◆ WHAT YOU WILL DO: Below are some entries. Copy each line in them that holds "computer".

(INPUT DATA)

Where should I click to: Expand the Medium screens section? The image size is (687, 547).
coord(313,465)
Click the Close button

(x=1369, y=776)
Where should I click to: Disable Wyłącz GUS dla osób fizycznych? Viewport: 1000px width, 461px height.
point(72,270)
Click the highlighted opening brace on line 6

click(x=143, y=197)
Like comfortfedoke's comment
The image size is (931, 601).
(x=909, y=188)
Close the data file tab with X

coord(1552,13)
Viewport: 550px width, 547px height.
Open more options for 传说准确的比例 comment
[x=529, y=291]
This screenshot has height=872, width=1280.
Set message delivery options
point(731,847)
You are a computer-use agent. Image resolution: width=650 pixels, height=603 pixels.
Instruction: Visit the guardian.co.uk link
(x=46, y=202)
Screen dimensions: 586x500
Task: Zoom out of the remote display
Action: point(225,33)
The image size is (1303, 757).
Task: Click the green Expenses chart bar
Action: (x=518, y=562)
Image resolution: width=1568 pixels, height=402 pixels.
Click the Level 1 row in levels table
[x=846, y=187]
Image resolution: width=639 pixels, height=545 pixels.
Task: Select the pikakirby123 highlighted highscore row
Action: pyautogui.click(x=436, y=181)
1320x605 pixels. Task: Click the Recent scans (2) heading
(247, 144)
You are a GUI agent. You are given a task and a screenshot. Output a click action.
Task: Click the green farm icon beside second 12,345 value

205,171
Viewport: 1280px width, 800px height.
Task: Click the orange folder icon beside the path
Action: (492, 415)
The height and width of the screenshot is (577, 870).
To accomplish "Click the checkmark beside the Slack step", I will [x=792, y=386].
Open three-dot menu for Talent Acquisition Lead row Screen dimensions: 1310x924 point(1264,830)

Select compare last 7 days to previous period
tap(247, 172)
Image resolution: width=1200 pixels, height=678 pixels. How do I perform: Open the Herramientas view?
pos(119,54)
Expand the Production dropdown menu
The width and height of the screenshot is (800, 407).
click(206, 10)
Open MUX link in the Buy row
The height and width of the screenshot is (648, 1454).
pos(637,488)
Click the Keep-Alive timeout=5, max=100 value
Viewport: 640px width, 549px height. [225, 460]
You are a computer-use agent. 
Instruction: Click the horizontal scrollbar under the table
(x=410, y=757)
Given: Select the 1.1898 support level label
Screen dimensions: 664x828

(End INPUT DATA)

◆ SOLUTION:
You are a computer-use agent. Image resolution: width=650 pixels, height=603 pixels.
You are a computer-use agent. 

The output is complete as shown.